Cleveland Indians v Detroit Tigers - Game One Photo by Duane Burleson/Getty Images

In all honesty, I missed the first ~hour or so of this game because of a work emergency I was dealing with. Once I settled in, the Tribe was already down 2-1 before adding two runs in the fourth inning thanks to a Jose Iglesias double. I thought “hey, maybe I missed the worst part of the game and it can only get better from here”. Up through the top half of the seventh inning, I was right. But things went bad in a hurry in the bottom half of the inning thanks to a bullpen implosion by the team with the better bullpen.

Some of the things I missed this morning included Josh Tomlin being Josh Tomlin.

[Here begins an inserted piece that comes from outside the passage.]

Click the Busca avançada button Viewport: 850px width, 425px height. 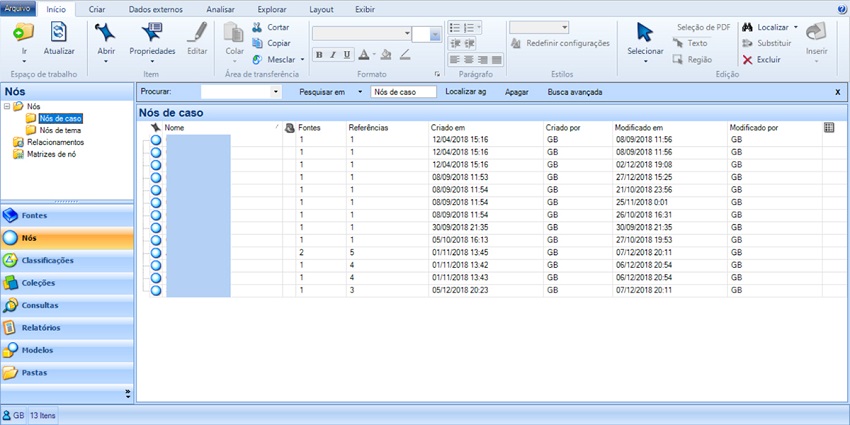click(x=574, y=92)
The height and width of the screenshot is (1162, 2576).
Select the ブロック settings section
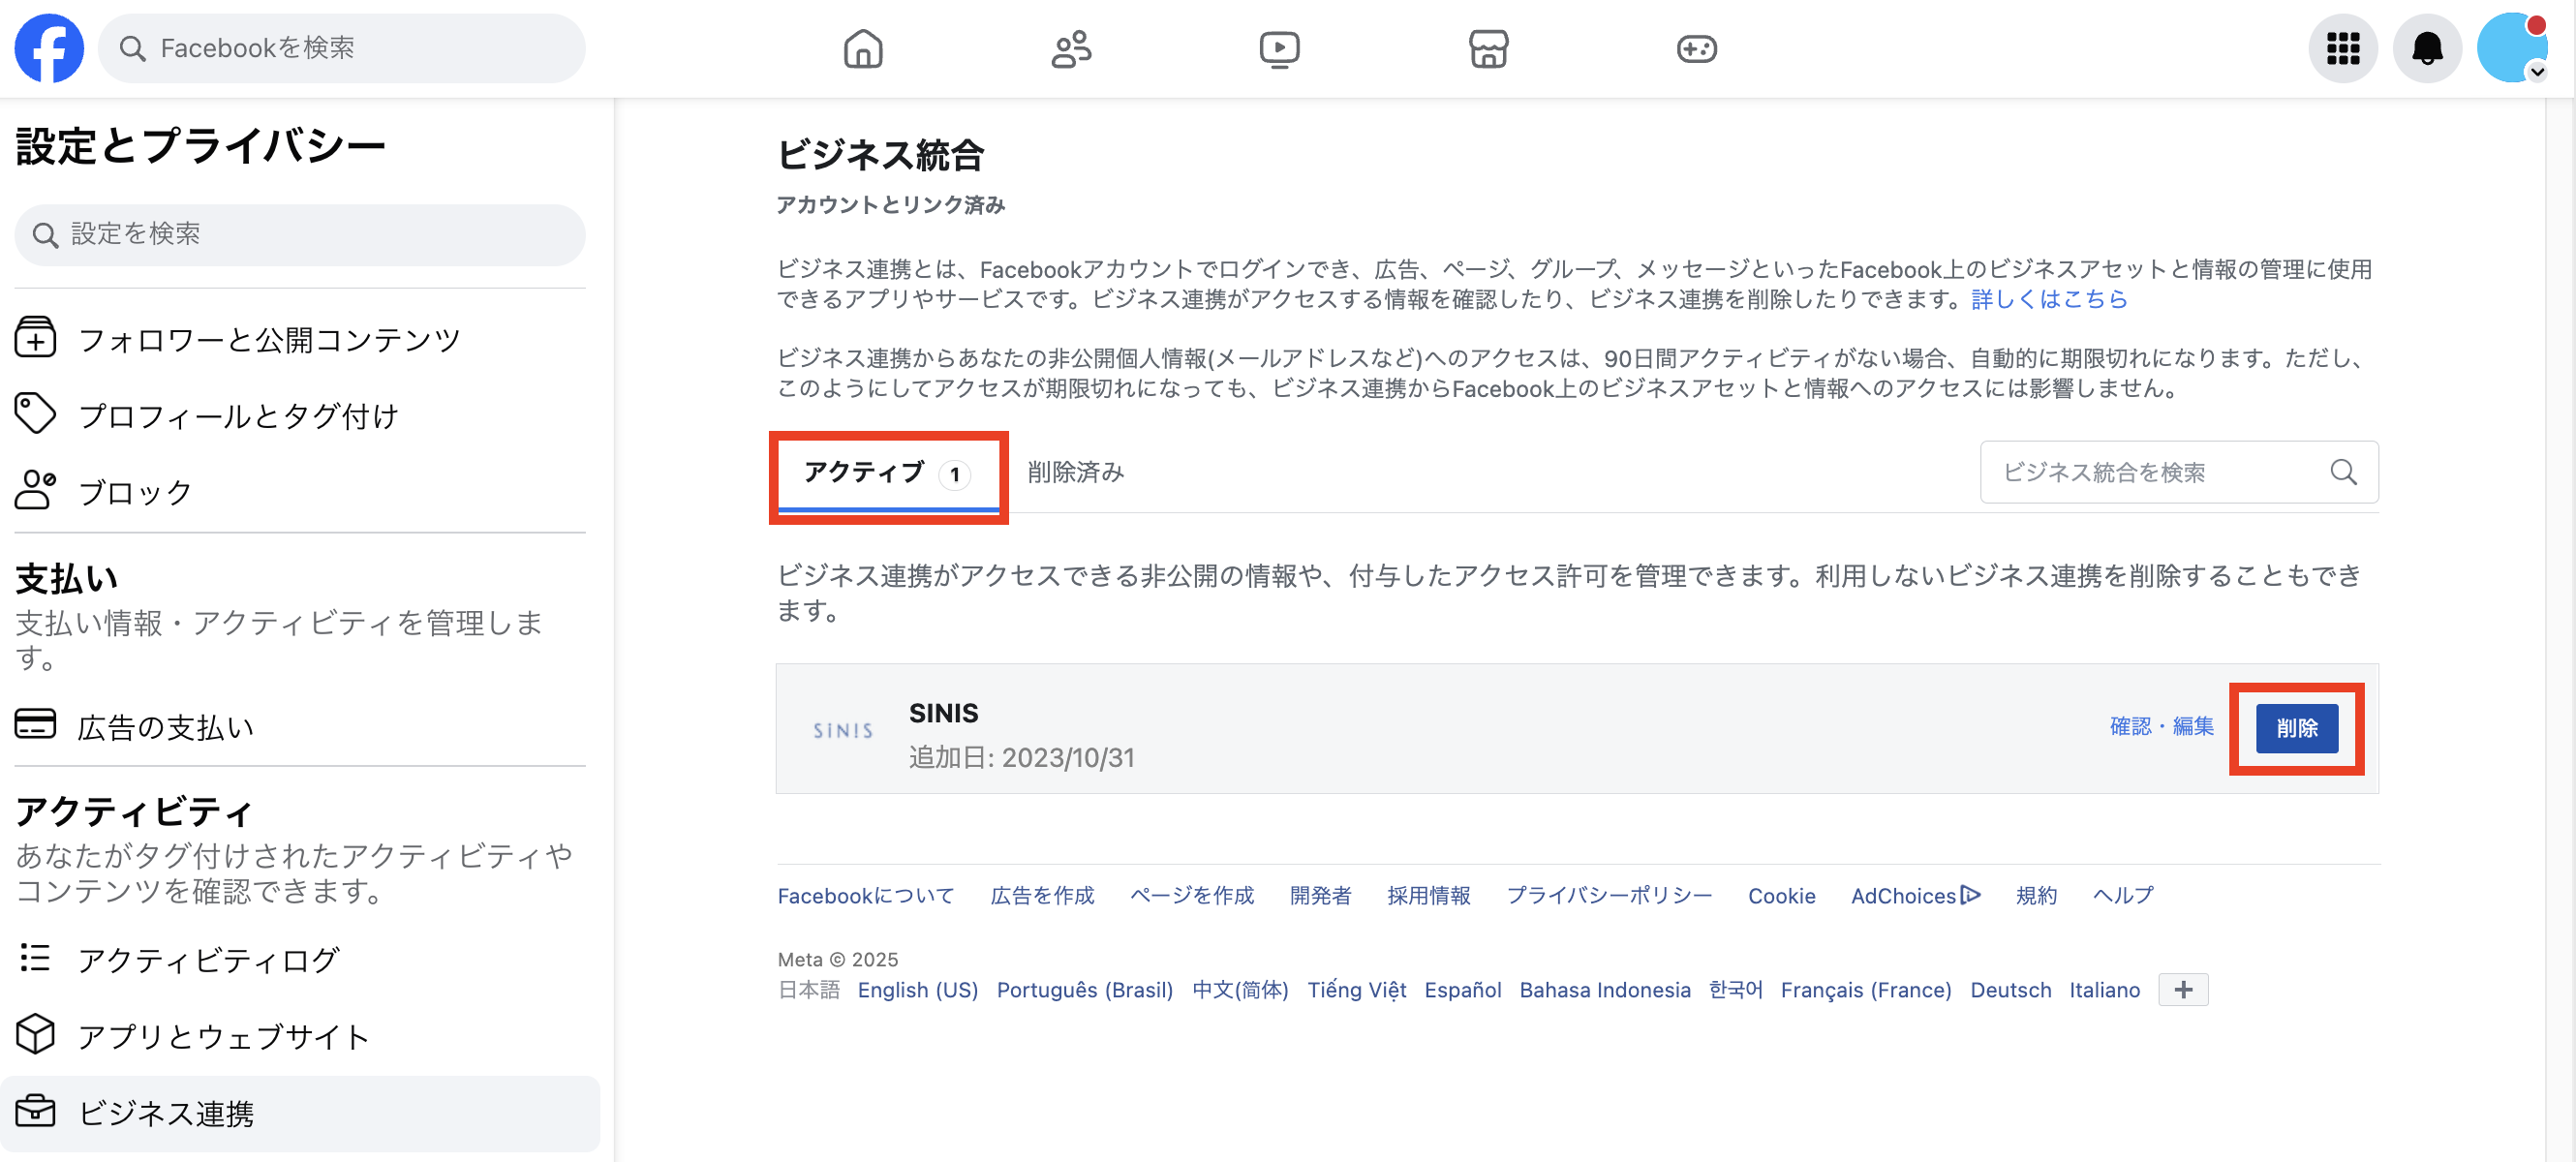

After the Tribe staked an early 1-0 lead in the top of the third inning (thanks to a sac fly by Jason Kipnis), Josh Tomlin’s patented Solo Shots made not one appearance, but two. J.D. Martinez turned on an inside pitch elevated in the zone and crushed a home run deep up the seats in left field. Tomlin gives up home runs, so this shouldn’t surprise anyone. Miguel Cabrera then stepped to the plate and did what Miguel Cabrera does: hit dingers against the Cleveland Indians. A pitch just below the zone was golfed into the bullpen out in left center field to give the Tigers the lead. I don’t fault Tomlin for giving up home runs to those two players because they are both good at hitting and Tomlin isn’t great at pitching. Basic arithmetic says that those situations will typically not end well for the Tribe.

The next inning, the pain continued as Tomlin gave up back to back singles to Victor Martinez and Mikie Mahtook to start the inning. After a strikeout of James McCann, Jose Iglesias looped a double into the gap just out of reach of a diving* Bradley Zimmer, clearing the bases and extending the Detroit lead to 4-1.

The Indians weren’t about to just roll over and die. With a shaky Detroit bullpen looming, Jose Ramirez and Lonnie Chisenhall knocked Anibal Sanchez out of the game in the seventh thanks to a double and a single that cut the lead to 4-2. Daniel Stumpf entered the game and worked the count full on Carlos Santana. On the seventh pitch of the at-bat, Stumpf left a pitch up near the letters and Santana took off to Cloud City and tied the game. At this point, with both starters out of the game and the fate of the game in the hands of each team’s respective bullpens, things were looking up for the Tribe.

Enter Bryan Shaw.

I do not think that Bryan Shaw is a bad pitcher. Truly I do not. But our own Brian Hemminger came up with a theory that I think holds up:

“This is the problem with Shaw. Normally he's good. But when he's bad, he's insanely bad...So the bad moments are so memorable”

Shaw leads baseball in appearances with 40. If Shaw was this bad all the time, he wouldn’t have a job. The majority of Shaw’s appearances are solid and typically serve as a bridge to the Miller/Allen combo. Today was not one of those days. After walking J.D. Martinez on five pitches, he miraculously got Miguel Cabrera to weakly pop out to right field. However, Nick Castellanos found a gap in the massive wasteland that is the Comerica Park outfield and motored to third with an RBI triple. I place the blame for this one on our good friends Rick Manning and Matt Underwood, as pointed out by our own Matt Schlichting:

Singles by Mahtook and McCann would push across two more runs for the Tigers, effectively erasing the three runs that Cleveland had scored in the top half of the inning. Michael Brantley would get a single in the eighth inning, but the magic was tapped and the game ended with Detroit winning their fifth game in seven chances against the Cleveland Indians so far in 2017.

The nightcap starts in a few hours. Carlos Carrasco is taking on Jordan Zimmermann, and a split would be absolutely lovely.

*This was the second dive that Zimmer attempted during this game. This one did not result in an out, but the first one sure did.